● **Information shown**:
==============================

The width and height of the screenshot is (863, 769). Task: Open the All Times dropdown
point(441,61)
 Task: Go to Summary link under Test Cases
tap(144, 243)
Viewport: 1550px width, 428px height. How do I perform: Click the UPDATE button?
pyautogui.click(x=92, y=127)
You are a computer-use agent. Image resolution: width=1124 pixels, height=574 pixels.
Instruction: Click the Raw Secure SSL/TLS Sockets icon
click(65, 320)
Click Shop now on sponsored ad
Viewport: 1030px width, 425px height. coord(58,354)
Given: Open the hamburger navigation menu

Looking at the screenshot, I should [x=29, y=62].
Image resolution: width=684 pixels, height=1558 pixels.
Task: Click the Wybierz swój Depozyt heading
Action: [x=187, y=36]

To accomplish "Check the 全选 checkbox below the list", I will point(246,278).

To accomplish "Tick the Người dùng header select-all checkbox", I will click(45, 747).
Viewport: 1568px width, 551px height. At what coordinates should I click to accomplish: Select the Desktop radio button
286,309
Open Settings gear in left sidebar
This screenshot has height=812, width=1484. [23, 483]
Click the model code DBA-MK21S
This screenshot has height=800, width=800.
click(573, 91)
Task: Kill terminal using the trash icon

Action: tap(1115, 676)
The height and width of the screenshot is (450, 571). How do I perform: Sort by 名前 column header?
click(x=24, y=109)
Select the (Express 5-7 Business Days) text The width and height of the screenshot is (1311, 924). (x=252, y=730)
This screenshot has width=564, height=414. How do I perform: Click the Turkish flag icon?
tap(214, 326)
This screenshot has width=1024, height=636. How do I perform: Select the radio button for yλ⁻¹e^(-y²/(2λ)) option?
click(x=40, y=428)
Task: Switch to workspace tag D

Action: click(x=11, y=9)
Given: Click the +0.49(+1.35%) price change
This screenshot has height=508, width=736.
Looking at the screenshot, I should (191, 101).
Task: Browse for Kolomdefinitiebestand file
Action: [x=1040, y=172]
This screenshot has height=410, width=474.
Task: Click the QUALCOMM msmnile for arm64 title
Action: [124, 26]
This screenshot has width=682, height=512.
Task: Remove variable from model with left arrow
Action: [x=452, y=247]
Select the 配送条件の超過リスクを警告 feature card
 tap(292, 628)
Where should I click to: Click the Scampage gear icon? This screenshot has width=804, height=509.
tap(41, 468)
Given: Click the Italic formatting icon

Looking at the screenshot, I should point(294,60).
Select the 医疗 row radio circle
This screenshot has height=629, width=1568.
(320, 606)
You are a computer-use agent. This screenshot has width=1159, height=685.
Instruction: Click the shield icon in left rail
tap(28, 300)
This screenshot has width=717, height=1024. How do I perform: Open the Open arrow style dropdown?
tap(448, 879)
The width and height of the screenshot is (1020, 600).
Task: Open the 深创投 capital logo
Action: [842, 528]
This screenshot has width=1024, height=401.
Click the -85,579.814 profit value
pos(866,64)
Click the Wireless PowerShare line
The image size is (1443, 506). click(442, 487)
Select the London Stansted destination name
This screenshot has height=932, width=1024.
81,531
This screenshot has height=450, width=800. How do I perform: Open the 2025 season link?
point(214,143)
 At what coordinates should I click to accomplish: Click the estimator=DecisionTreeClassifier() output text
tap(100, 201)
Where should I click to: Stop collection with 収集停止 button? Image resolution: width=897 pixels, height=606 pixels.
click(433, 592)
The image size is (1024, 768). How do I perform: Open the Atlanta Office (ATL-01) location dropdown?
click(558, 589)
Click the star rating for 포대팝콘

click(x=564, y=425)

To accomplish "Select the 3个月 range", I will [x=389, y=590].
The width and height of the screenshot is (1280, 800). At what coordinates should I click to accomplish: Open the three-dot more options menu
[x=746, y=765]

==============================

● **Task description**: Output the entries exactly. Leave nothing out.

● **Output below**:
The width and height of the screenshot is (863, 769). Task: Open the All Times dropdown
point(441,61)
 Task: Go to Summary link under Test Cases
tap(144, 243)
Viewport: 1550px width, 428px height. How do I perform: Click the UPDATE button?
pyautogui.click(x=92, y=127)
You are a computer-use agent. Image resolution: width=1124 pixels, height=574 pixels.
Instruction: Click the Raw Secure SSL/TLS Sockets icon
click(65, 320)
Click Shop now on sponsored ad
Viewport: 1030px width, 425px height. coord(58,354)
Given: Open the hamburger navigation menu

Looking at the screenshot, I should [x=29, y=62].
Image resolution: width=684 pixels, height=1558 pixels.
Task: Click the Wybierz swój Depozyt heading
Action: [x=187, y=36]

To accomplish "Check the 全选 checkbox below the list", I will point(246,278).

To accomplish "Tick the Người dùng header select-all checkbox", I will click(45, 747).
Viewport: 1568px width, 551px height. At what coordinates should I click to accomplish: Select the Desktop radio button
286,309
Open Settings gear in left sidebar
This screenshot has height=812, width=1484. [23, 483]
Click the model code DBA-MK21S
This screenshot has height=800, width=800.
click(573, 91)
Task: Kill terminal using the trash icon

Action: tap(1115, 676)
The height and width of the screenshot is (450, 571). How do I perform: Sort by 名前 column header?
click(x=24, y=109)
Select the (Express 5-7 Business Days) text The width and height of the screenshot is (1311, 924). (x=252, y=730)
This screenshot has width=564, height=414. How do I perform: Click the Turkish flag icon?
tap(214, 326)
This screenshot has width=1024, height=636. How do I perform: Select the radio button for yλ⁻¹e^(-y²/(2λ)) option?
click(x=40, y=428)
Task: Switch to workspace tag D

Action: click(x=11, y=9)
Given: Click the +0.49(+1.35%) price change
This screenshot has height=508, width=736.
Looking at the screenshot, I should (191, 101).
Task: Browse for Kolomdefinitiebestand file
Action: [x=1040, y=172]
This screenshot has height=410, width=474.
Task: Click the QUALCOMM msmnile for arm64 title
Action: [124, 26]
This screenshot has width=682, height=512.
Task: Remove variable from model with left arrow
Action: [x=452, y=247]
Select the 配送条件の超過リスクを警告 feature card
 tap(292, 628)
Where should I click to: Click the Scampage gear icon? This screenshot has width=804, height=509.
tap(41, 468)
Given: Click the Italic formatting icon

Looking at the screenshot, I should point(294,60).
Select the 医疗 row radio circle
This screenshot has height=629, width=1568.
(320, 606)
You are a computer-use agent. This screenshot has width=1159, height=685.
Instruction: Click the shield icon in left rail
tap(28, 300)
This screenshot has width=717, height=1024. How do I perform: Open the Open arrow style dropdown?
tap(448, 879)
The width and height of the screenshot is (1020, 600).
Task: Open the 深创投 capital logo
Action: [842, 528]
This screenshot has width=1024, height=401.
Click the -85,579.814 profit value
pos(866,64)
Click the Wireless PowerShare line
The image size is (1443, 506). click(442, 487)
Select the London Stansted destination name
This screenshot has height=932, width=1024.
81,531
This screenshot has height=450, width=800. How do I perform: Open the 2025 season link?
point(214,143)
 At what coordinates should I click to accomplish: Click the estimator=DecisionTreeClassifier() output text
tap(100, 201)
Where should I click to: Stop collection with 収集停止 button? Image resolution: width=897 pixels, height=606 pixels.
click(433, 592)
The image size is (1024, 768). How do I perform: Open the Atlanta Office (ATL-01) location dropdown?
click(558, 589)
Click the star rating for 포대팝콘

click(x=564, y=425)

To accomplish "Select the 3个月 range", I will [x=389, y=590].
The width and height of the screenshot is (1280, 800). At what coordinates should I click to accomplish: Open the three-dot more options menu
[x=746, y=765]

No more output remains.